Nasce così il periodo attuale. Quello in cui Antonio – per nostra fortuna – scatta immagini con la fotocamera per consegnarcele. La passione tra i due cresce così tanto da cambiare la vita al giovane Angelozzi, appena 25enne. Lascia il suo sicuro posto in fabbrica per tuffarsi in una nuova avventura, quella di aprire un negozio di fotografia tutto suo. L’occhio e la sensibilità si arricchiscono di un nuovo strumento: il mestiere. La manualità, l’assiduo studio autodidattico del sapere fotografico. Le nuove tecnologie che spuntano all’orizzonte, con il digitale che si impone con le sue nuove regole. E ancora notti a studiare i nuovi strumenti, i programmi di editing video, le nuove possibilità nella realizzazione di grafiche e ricostruzioni di vecchie fotografie che fino ad allora apparivano fantascienza.

In questo periodo nasce, accanto al fotografo artista, il fotografo artigiano.

Ma in Antonio questi due aspetti si confondono. Lui non è mai né solo “artista sulle nuvole” né “impiegato della fotografia”. Che sia anche solo una festa in una scuola, invece di un reportage a Capo Verde, quello che ne viene fuori è sempre un prodotto pregiato. Ed è questa che qualcuno definirebbe “classe”. Non si spiegano altrimenti i tanti gioielli in macro, la natura rivista e disarticolata in immagini dentro altre immagini in una continua ricerca di forme, di colori e del severo bianco/nero. Ben presto alla figura dell’artista e dell’artigiano si aggiunge un altro: l’esploratore. Sebbene sappia farci viaggiare anche solo nelle rughe di un contadino abruzzese o di un gatto sdraiato al sole, Angelozzi decide che è giunta l’ora di girare il globo.
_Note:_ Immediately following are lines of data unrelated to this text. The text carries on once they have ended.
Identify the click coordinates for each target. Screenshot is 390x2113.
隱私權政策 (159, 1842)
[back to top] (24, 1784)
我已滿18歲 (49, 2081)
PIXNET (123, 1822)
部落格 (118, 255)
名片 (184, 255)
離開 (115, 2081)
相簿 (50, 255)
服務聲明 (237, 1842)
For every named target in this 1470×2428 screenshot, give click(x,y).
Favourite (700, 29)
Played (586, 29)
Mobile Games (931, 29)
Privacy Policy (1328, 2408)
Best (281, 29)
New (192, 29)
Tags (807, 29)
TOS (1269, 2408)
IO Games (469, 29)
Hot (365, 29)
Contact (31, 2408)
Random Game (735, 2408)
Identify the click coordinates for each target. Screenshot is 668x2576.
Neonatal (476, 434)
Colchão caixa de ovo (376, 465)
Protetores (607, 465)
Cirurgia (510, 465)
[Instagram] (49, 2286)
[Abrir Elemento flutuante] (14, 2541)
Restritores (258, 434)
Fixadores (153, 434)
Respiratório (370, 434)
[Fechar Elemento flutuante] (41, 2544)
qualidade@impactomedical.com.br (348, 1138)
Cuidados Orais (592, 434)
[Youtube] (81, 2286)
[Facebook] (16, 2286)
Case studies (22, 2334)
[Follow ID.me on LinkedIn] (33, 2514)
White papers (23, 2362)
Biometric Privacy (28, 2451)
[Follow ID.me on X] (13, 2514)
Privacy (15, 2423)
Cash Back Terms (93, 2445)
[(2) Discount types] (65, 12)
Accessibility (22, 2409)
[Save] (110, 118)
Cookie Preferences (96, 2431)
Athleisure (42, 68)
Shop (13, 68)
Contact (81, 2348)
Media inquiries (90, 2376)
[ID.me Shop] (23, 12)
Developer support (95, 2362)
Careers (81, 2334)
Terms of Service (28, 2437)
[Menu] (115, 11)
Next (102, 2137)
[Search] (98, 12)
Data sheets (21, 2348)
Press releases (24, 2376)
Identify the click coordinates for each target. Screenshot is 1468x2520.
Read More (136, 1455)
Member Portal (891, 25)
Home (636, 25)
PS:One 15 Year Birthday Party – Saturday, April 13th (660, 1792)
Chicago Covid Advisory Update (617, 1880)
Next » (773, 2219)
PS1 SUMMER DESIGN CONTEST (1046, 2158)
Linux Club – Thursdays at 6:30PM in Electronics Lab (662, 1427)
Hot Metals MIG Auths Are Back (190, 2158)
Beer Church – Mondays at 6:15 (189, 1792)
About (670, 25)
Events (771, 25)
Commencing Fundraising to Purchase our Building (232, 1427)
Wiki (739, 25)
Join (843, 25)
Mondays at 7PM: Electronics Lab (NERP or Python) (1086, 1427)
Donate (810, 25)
Di questi viaggi, spesso avventurosi e in totale solitudine, ci regala i fantastici reportage dal già citato Capo Verde, dal Brasile, dall’India, da Berlino, dalla Francia eccetera. Ma ciò che è impossibile non notare è che lui ha una vera e propria fissa per lo sguardo della gente. Sia che guardino l’obiettivo, sia che stiano pensando agli affari loro, gli uomini e le donne che ritroviamo nelle opere di Antonio sembrano sempre familiari, sembrano poter comunicare con noi e noi con loro. Che siano bambini di Bombay, pescatori su una spiaggia del Sudamerica oppure operai in pausa davanti ad un bar del suo Abruzzo, Angelozzi non scatta mai senza i suoi strumenti base: l’occhio, la sensibilità e la curiosità. Ed è questo che rende impossibile rimanere indifferenti davanti ai suoi scatti.

Non importa molto se siamo noi quelli fotografati oppure coloro che la foto la stanno solo guardando.

Nelle opere di Antonio Angelozzi fotografato e osservatore sono lì a guardarsi a vicenda.